## Perintah Kerja 1
Tuliskan ulang kata demi kata bagian profil Dimas Nur Apri Yanto yang dibuka dengan kata-kata berisi "Sabtu, 06 Oktober" dan ditutup dengan "pendidikan di Surabaya.".
## Perintah Kerja 2
Sebutkan semua nama sekolah dan perguruan tinggi yang tercantum dalam profil Dimas Nur Apri Yanto.
## Perintah Kerja 3
Perpanjang profil Dimas Nur Apri Yanto dengan melanjutkan tulisan setelah kalimat terakhirnya.

## Teks yang Ditampilkan
──────

Sabtu, 06 Oktober 2012

profile ku...


Saya Bagian Dari Mereka, Dia, dan Indonesia


Terlahir dari seorang rahim ibu tepat tanggal 26 April 1993 di Rumah Sakit Bhayangkara Surabaya,  seorang bayi laki-laki diberi nama Dimas Nur Apri Yanto. Waktu semakin memotong perjalanan hidupnya, hingga sekarang bayi laki-laki itu duduk dibawah naungan institusi pendidikan universitas Airlangga dengan mainstream jurusan Sastra Indonesia sejak awal 2011 setelah dia menempuh pendidikan dari SD Negeri Sumorame Sidoarjo berlanjut di SMP Negeri 1 Candi Sidoarjo, dan akhirnya berlabuh ke daerah Surabaya ketika bangku SMA menyambut kedatangannya dan terusirkan oleh bencana Lumpur Lapindo hingga memaksakan dirinya untuk berhijrah ke pendidikan di Surabaya.
Teralhir tanpa seorang bapak di samping ibunya, Dimas tetap mampu merasakan kehangatan seorang bapak. Ketika dirinya telah sah menjadi warga bumi, bapaknya telah masuk rumah sakit dan mengalami koma sejak awal ibunya persiapan melahirkan dirinya. 7 hari sudah Dimas kecil menjadi warga bumi dan saat itu pula bapaknya telah melepaskan status warga buminya. Bapaknya pergi meninggalkan dirinya dan ibunya. “Sakit kanker paru-paru, ya itulah benda jahat yang memisahkan kami”, tambahnya.
Dimas adalah lelaki pendiam, karakter pendiam ini muncul manakala status pendidikan SMA melekat pada bahu kanannya, dan teman-temanya memanggil dirinya “Profnay”. Mengaku kaget melihat budaya kota, yang mana asalnya adalah desa Sidoarjo kemudian harus pindah ke Surabya, dia sangat kaget melihat budaya kota yang begitu tajam. Hingga akhirnya karakter pendiam itu telah terinternalisasi dalam dirinya. Waktu kosong dalam kehidupannya dihabiskan untuk hobinya yakni menulis, mngkonsep dan berorganisasi. Hampir setiap dirinya duduk dibangku sekolah SMP dan SMA posisi strategis organisasi Ia duduki, seperti ketua umum SKI (SMA), Ketua Jurnalis (SMA), Ketua KIR (SMA), KADEP OSIS Kasi keagaaman (SMA), anggota teater SMP, dan kini di bangku perkuliahan jiwa organisatorisnya pun muncul kembali. Dia berhasil menduduki kursi BEM Fakultasnya – fakultas Ilmu Budaya status Koordinator peningkatan mutu mahasiswa, Humas SITUS Pers, BEM Universitas Airlangga status Dagri (Dalam Negeri).

──────

## Data yang Diberikan
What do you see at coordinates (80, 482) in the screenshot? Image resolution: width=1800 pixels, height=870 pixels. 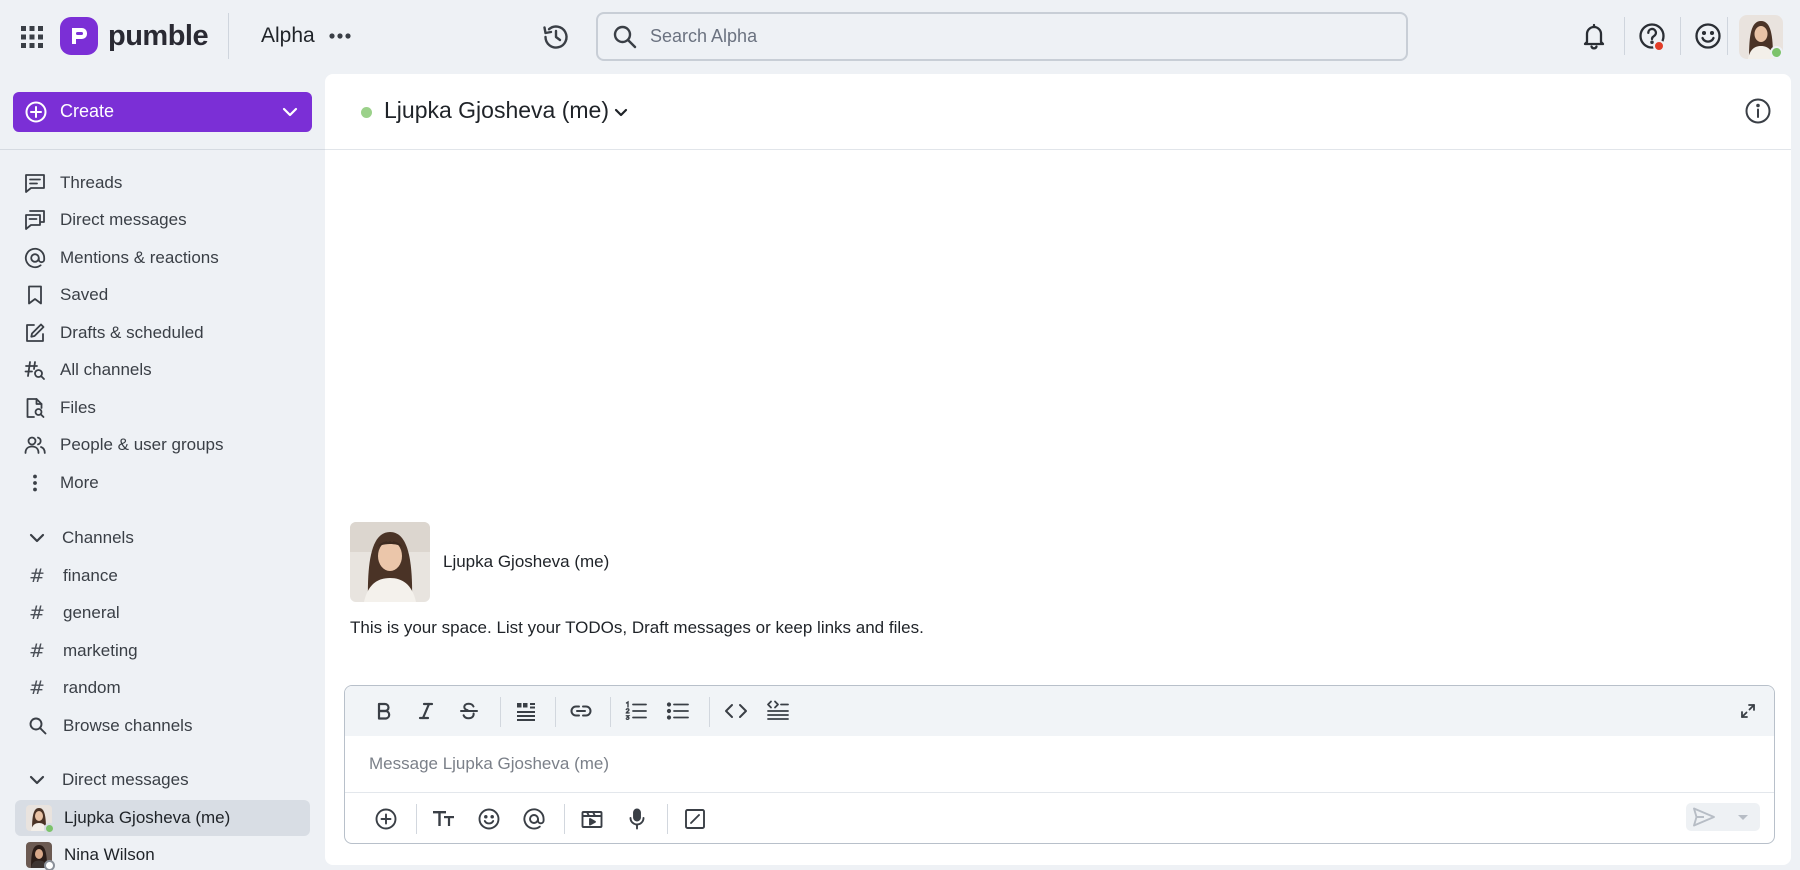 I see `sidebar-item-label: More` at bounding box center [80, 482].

──────

## Jawaban Akhir 1
Sabtu, 06 Oktober 2012

profile ku...


Saya Bagian Dari Mereka, Dia, dan Indonesia


Terlahir dari seorang rahim ibu tepat tanggal 26 April 1993 di Rumah Sakit Bhayangkara Surabaya,  seorang bayi laki-laki diberi nama Dimas Nur Apri Yanto. Waktu semakin memotong perjalanan hidupnya, hingga sekarang bayi laki-laki itu duduk dibawah naungan institusi pendidikan universitas Airlangga dengan mainstream jurusan Sastra Indonesia sejak awal 2011 setelah dia menempuh pendidikan dari SD Negeri Sumorame Sidoarjo berlanjut di SMP Negeri 1 Candi Sidoarjo, dan akhirnya berlabuh ke daerah Surabaya ketika bangku SMA menyambut kedatangannya dan terusirkan oleh bencana Lumpur Lapindo hingga memaksakan dirinya untuk berhijrah ke pendidikan di Surabaya.

## Jawaban Akhir 2
SD Negeri Sumorame Sidoarjo
SMP Negeri 1 Candi Sidoarjo
Universitas Airlangga

## Jawaban Akhir 3
Kesibukan yang memadat membelenggu dirinya tak membuat lelaki pecinta siomay ini lemah dalam dunia akademisnya. Hal itu dibuktikan dengan nilai IP akademiknya tetap setia bertahan di atas 3.5 mulai semester 1 hingga sekarang semester 3. Hal yang paling disukai dalam bidang olah raga adalah renang. Bagi dia renang adalah bagian darinya, dulu sempat terbesit dalam pikirannya untuk menjadi atlet renang, namun apa daya tangan tak sampai. Fakultas Ilmu budayalah kini menjadi rumah masa depan untuk menuntut ilmu baginya. Satu impian terbesar darinya adalah owner dari Runcing Pos di tahun 2030 nanti. Tak terlalu begitu suka dengan jalur politik, dimas mengambil keputusan yakni membantu orang yang akan berpolitik melalui tulisan-tulisan nantinya, baik dalam karya bukunya atau pada karakter artikel di Runcing Posnya kelak. “Sudah banyak yang mengambil jalur politik, saya di jalur pendidikan sajalah dan jalur pemikiran yang tersembunyi melalui tulisan” celetuknya.
saya lebih suka mengamati sesuatu hal kemudian menuliskannya, 
TAK PERLU BERETORIKA BUNG !

Satu kelemahan yang Ia miliki yakni rasa sendiri terkadang membuat dirinya lemah dalam melakukan sesuatu dan akhirnya membuat dirinya tak confidence. Lelaki berkaca mata tebal ini kini sedang sibuk-sibuknya mempersiapkan buku karya tulisannya, yakni 7 Menata Hati Bunda|karya antologi bersama temannya, dan buku ke-2 nya yang bercerita seorang anak kecil sedang berdialektika mengenai kepemimpinan dan berjuang mencari pemimpin yang “PAS” karya buku itu berjudul “Origami”.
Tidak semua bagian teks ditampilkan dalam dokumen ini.